There is a noticeable difference between the way guys and girls dress, even in the androgyny of summer styles. Boys tend to sport shorter socks, longer pants, and more shapeless shirts, whereas girls often wear socks up to the mid-calf or the knee, shorts to the mid-thigh, and form-fitting shirts. Some guys choose to put their hair in “man-buns” or slightly longer styles, like Ghazi Bilbeisi, who is from Jordan and wears his hair in a style with shaved sides and a longer part put into a bun on the top of his head. But on the whole, summer fashion is pretty homogenous and shows that now that school is out, there’s less of a need to impress others.
However, due to Phillips Exeter’s diverse student body, this style is not necessarily the norm for everyone. Claudia Mak, from Indonesia, notes that “At home, we’re not supposed to show any skin and people will cover their eyes if you do.” Claudia dons a pair of jean shorts and a t-shirt tied with a hair elastic over a tank top. “I would never be allowed to dress like this in Indonesia—it feels so weird!” she exclaims. Claudia is just one example of a student whose home has a different fashion norm than what most New England teenagers tend to wear. Emily Staley, who grew up on a Navajo reservation in Arizona, also recounts that in her culture the norm is long skirts and less skin even in the heat of the summer.
Fashion can be a manifestation of a culture’s values; The simplicity and near laziness of American adolescent fashion can be attributed to the country’s focus on individual comfort. But when examining fashion one must remember that the fact that a style of dress is traditional or somehow different than the norm does not mean it is restricting or wrong in any way. Hend Zahrawi, from California, wears a hijab. She thinks of it as part of her outfit and co-ordinates the rest of her clothes with it. She wears a palette of greys and white patterns to match her beautiful white hijab. Hend tells me that she feels comfortable wearing it and her hijab is incorporated into her personal style. It’s just another way for her to express herself.

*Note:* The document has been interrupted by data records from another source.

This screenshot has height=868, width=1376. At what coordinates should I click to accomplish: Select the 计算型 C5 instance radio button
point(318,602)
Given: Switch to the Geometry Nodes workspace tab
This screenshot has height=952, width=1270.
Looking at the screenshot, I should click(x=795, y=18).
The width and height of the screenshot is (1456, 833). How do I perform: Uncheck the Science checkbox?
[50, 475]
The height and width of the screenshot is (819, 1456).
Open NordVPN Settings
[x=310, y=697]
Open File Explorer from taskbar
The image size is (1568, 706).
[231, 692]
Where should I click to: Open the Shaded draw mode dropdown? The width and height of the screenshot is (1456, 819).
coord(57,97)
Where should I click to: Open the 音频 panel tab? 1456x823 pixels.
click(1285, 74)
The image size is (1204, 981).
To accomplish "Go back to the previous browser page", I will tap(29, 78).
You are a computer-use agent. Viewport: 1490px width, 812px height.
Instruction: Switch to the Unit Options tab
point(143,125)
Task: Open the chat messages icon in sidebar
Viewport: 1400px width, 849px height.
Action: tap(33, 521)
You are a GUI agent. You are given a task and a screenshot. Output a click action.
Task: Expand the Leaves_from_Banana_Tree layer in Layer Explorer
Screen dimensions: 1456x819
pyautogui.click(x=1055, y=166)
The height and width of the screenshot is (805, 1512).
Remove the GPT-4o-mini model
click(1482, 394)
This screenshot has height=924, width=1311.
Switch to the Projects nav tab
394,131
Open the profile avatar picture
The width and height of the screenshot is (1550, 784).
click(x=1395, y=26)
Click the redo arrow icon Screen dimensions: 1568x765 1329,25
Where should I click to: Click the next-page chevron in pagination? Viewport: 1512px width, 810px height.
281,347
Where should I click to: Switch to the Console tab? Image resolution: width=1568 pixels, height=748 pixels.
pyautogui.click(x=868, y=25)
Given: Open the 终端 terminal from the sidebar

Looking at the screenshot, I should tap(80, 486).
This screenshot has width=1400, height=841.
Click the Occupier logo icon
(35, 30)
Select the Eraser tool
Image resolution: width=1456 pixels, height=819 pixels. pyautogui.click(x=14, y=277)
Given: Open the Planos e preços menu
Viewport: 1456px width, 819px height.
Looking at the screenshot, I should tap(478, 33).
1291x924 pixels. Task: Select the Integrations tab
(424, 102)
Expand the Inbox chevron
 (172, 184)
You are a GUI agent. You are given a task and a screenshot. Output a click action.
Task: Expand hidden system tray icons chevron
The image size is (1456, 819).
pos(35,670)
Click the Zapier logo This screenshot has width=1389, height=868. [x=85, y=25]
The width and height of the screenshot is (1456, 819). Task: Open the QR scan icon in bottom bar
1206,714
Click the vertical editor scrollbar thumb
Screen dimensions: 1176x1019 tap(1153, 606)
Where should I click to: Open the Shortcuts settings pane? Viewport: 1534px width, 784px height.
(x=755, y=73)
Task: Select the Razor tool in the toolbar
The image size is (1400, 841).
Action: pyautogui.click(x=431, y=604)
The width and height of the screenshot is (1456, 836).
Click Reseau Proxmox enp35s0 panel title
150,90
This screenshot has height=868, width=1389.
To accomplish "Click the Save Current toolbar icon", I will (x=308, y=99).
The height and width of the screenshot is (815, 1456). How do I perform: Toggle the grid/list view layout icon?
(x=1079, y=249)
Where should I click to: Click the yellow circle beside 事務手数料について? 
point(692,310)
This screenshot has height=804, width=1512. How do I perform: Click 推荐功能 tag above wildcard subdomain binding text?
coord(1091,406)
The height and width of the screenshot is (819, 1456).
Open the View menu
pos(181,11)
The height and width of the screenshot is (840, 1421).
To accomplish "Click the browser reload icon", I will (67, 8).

And that is the core of fashion: A means of self-expression. You may have seen me around the campus in my mostly bright pink and pastel attire and combination of skirts—to tell the truth, I have probably not worn a single pair of pants since April–ranging from long circle skirts to shiny, holographic skater skirts, a look which has been described as reminiscent of a high school girl from the fifties or a character in a John Hughes film. Although this is certainly a far cry from shorts or cargo pants, it’s what makes me feel comfortable. I choose to view style as a personal art form and a way of loudly expressing who I am. Summer is a time when there are truly no restrictions on how you can dress and present yourself and it is an incredible opportunity to start thinking about your style.